This takes advantage of the fact that the Boolean TRUE/FALSE variable is equivalent to the binary 1/0 values. By default, R treats TRUE as 1 and FALSE as 0 if used in any mathematical operation.

Naughty Data

Naughty data contain the same information as a standard row x column (i.e. 2-dimensional) data frame but break tone or more of the following best practices.

Each cell contains a single value
Each variable must have its own column
Each observation must have its own row

Naughty data are very common in biology, this often occurs when either the collector(s) were not familiar with these best practices, or decisions are made to favour human readibility and usability rather than computer interpretability.

Examples of Naughty Data from Wu et al. (2022), shown on the left side. The right side shown well-behaved data, with one observation per row, and column names as the first row.

Naughty data can be very time consuming to fix, but regular expressions can make this a bit easier, as discussed in the Regular Expressions Chapter.

Dates

As biologists, we often work with dates or time. We may want to analyze the date a sample was collected, or a measurement was taken. But dates are often encoded in formats that don’t fit neatly into the usual data types that we’ve worked with so far. The lubridate package provides a convenient framework for switching between human-readable dates and mathematical relationships among them – for example, the number of days, minutes, or seconds between two time points.

library(lubridate)

It can be convenient to automatically include the current date or time, especially when you are producing reports in R.

We can get the date as a date object in the year-month-day format,

today()

[1] "2024-01-29"

And we can get the date along with the time as a datetime object, in the year-month-day hour:minute:second timezone format.

now()

[1] "2024-01-29 20:45:14 EST"

This is an important distinction, because the datetime object extends on the date object to include hours, minutes, seconds, and time zone.

Run Time

We can use a datetime object to track the run time of our code. The run time is how long it takes to run a particular program. We first create an object to store the computer clock before the program runs, then we subtract that object from the computer clock after the program finishes:

Before<-now()

for(i in 1:1000){
  rpois(10,lambda=10)^rnorm(10)
}

now()-Before

Time difference of 0.0129571 secs

Note that your run time may be different, depending on the specifications of your computer and other processes that are running on it.

This technique can be useful for estimating the run time of a large program. Specifically, we run a fraction of the data and/or loop iterations and multiply to get an estimate the run time for the full data set.

Question: If you add a print() function to print out the result in each iteration of the for loop, how much does this slow down the run time?

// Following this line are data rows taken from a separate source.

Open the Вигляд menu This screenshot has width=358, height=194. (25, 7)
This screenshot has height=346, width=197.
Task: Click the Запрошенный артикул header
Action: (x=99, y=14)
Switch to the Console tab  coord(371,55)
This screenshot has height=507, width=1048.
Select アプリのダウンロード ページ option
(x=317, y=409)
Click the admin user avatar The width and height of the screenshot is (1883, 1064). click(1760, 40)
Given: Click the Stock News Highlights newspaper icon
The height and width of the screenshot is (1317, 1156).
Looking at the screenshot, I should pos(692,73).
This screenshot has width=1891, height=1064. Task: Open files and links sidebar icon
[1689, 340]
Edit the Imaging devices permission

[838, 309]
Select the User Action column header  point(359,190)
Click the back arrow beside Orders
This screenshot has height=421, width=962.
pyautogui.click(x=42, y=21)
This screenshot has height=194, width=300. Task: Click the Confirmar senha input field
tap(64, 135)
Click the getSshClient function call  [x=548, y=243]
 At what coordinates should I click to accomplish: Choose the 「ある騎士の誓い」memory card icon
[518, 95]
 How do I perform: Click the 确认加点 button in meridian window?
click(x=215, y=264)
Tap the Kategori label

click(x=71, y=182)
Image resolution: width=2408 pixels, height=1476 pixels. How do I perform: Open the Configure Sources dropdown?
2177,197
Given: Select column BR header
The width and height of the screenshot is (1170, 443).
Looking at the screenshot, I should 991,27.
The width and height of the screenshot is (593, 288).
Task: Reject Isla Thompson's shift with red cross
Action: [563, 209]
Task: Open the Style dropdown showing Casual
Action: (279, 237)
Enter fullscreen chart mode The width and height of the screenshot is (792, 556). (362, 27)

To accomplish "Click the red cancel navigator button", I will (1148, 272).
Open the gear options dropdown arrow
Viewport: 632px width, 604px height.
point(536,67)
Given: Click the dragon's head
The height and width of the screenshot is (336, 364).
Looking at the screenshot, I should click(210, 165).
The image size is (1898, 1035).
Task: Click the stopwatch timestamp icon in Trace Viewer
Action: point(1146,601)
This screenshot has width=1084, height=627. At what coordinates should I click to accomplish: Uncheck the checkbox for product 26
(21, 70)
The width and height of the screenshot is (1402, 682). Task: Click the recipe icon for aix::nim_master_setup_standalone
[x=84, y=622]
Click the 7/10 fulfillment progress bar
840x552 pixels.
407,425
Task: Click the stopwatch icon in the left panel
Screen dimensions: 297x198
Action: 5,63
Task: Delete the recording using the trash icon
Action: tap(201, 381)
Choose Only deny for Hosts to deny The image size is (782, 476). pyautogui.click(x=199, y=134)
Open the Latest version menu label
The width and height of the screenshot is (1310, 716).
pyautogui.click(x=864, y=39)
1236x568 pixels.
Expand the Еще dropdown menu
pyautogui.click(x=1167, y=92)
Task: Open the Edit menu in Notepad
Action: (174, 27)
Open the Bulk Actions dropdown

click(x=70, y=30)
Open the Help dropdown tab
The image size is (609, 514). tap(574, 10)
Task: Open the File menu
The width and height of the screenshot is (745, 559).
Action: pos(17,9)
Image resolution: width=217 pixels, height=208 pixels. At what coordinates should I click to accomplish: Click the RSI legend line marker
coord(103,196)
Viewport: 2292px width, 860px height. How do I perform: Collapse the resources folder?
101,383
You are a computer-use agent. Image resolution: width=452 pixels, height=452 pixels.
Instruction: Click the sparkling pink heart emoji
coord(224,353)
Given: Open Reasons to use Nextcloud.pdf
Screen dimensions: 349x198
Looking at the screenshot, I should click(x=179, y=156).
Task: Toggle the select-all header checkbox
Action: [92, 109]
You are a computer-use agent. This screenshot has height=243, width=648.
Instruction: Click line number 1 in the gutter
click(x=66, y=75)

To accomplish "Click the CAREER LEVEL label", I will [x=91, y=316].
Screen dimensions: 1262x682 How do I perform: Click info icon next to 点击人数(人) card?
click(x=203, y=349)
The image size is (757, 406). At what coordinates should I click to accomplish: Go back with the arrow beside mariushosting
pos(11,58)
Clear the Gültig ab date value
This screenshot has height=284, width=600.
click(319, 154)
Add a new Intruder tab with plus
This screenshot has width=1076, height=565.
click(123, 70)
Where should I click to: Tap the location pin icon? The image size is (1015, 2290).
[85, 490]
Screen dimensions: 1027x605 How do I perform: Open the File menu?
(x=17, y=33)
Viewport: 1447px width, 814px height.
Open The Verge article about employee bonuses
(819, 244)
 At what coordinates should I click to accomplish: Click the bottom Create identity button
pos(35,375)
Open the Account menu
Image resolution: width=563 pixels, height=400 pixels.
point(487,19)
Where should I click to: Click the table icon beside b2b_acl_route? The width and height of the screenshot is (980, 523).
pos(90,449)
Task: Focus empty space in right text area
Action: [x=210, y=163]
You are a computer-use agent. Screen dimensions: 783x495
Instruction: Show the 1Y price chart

Answer: Try it to find out!

For a small program like this, it’s not a problem to ad a few fractions of a second. But this can scale up exponentially in ‘big data’ applications. For example, imagine you are sequencing a human genome at 100× coverage, which might typically involve one a billion sequences, each 300 bases long. You want to write a program to assemble all of the sequences into a full genome. How much time would it add to your program run time if you add a 1 millisecond step for each sequence, or each base pair in the experiment?

For each sequence, it would be $10^9sequences \times 0.001 s = 10^6 s$, or about 11.5 days! For each base pair, multiply by 300 – it would take more than 10 years!

These are problems of scale that don’t matter so much when you are starting out, but developing an efficiency mindset early, it can pay off when we move on to bigger data projects.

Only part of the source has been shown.